Toward Computational Models of Magma Genesis and Geochemical Transport in Subduction Zones

Richard Katz, Columbia University

The chemistry of material erupted from subduction-related volcanoes records important information about the processes that lead to its formation at depth in the Earth. Self-consistent numerical simulations provide a useful tool for interpreting this data as they can explore the non-linear feedbacks between processes that control the generation and transport of magma.

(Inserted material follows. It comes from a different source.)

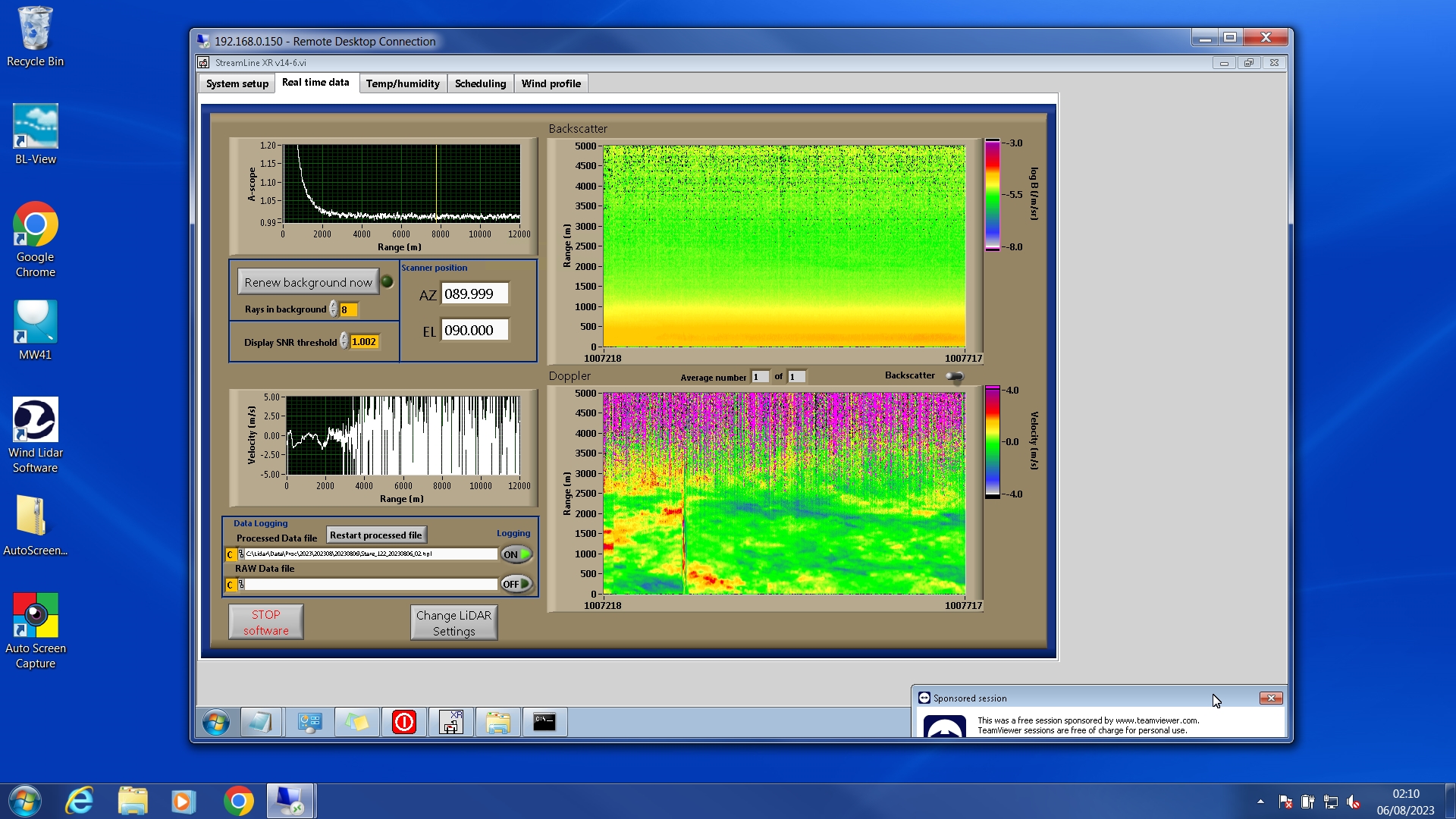
Task: Click the AZ scanner position field
Action: pos(474,294)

To handle variable-viscosity solid-flow in the wedge, we are adapting a Patankar-based FAS multigrid scheme developed by Albers (2000, J. Comp. Phys.). The pressure field in this scheme is the solution to an elliptic equation on a staggered grid. Thus, we expect computed pressure gradient fields to be smooth and suitable for porous flow calculations. For computing thermal structure we present a novel scheme that is a hybrid of Crank-Nicholson (CN) and Semi-Lagrangian (SL) methods. We have tested the SLCN scheme on advection across a broad range of Peclet numbers and show the results. This scheme is also useful for low-diffusivity chemical transport.

We also describe our parameterization of hydrous mantle melting [Katz et al., G3, 2003, accepted]. This parameterization is designed to capture the melting behavior of peridotite-water systems over parameter ranges relevant to subduction. The parameterization incorporates data and intuition gained from laboratory experiments and thermodynamic calculations, yet it remains flexible and computationally efficient.

Given accurate solid-flow fields, a parameterization of hydrous melting and a method for calculating thermal structure (enforcing energy conservation), the final step is to integrate these components into a consistent framework for reactive-flow and chemical transport in deformable porous media. We present preliminary results for reactive flow in and 2-D static and upwelling columns and discuss possible mechanical and chemical consequences of open system reactive melting with application to arcs.